***** Data extracts

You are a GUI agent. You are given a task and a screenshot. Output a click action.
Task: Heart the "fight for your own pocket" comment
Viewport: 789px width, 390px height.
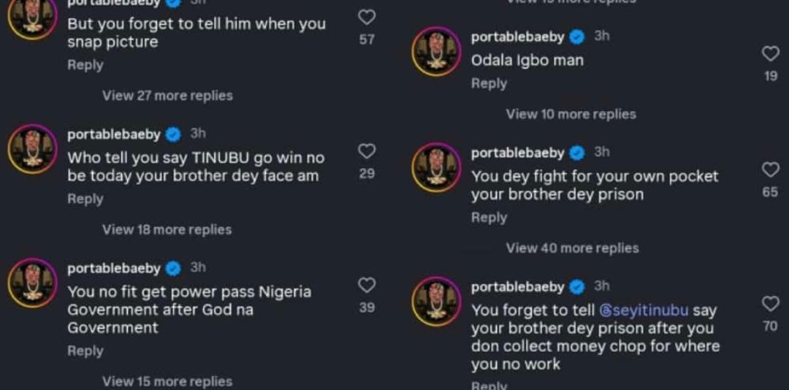click(771, 170)
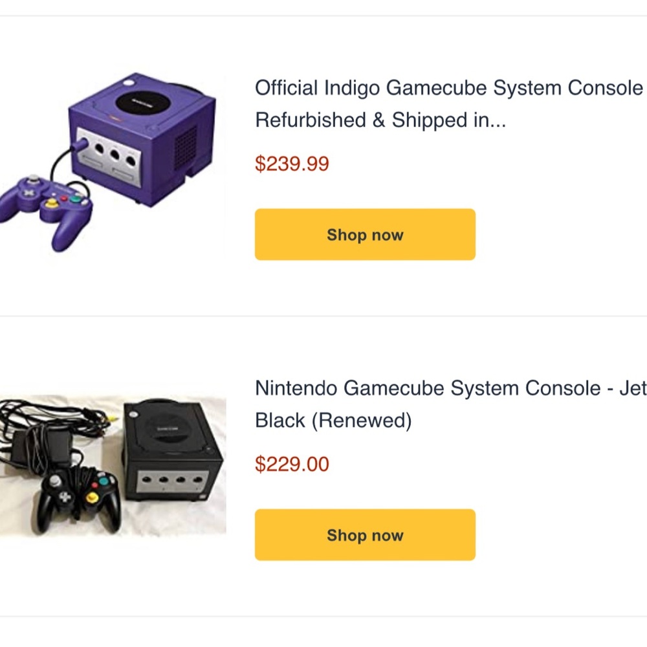Click the $229.00 price text
This screenshot has width=647, height=647.
tap(292, 464)
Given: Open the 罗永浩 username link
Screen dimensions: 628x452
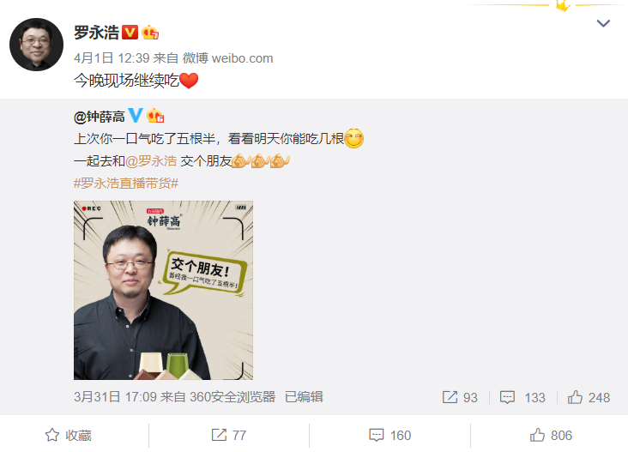Looking at the screenshot, I should 97,33.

**********

Instructions to follow> Once the pictures are dropped, set down everything else in the records exactly.

Response for this exercise>
You are a GUI agent. You are given a task and a screenshot. Output a click action.
Task: Heart the "fight for your own pocket" comment
Viewport: 789px width, 390px height.
click(771, 170)
Click the $229.00 price text
This screenshot has width=647, height=647.
tap(292, 464)
Given: Open the 罗永浩 username link
Screen dimensions: 628x452
Looking at the screenshot, I should 97,33.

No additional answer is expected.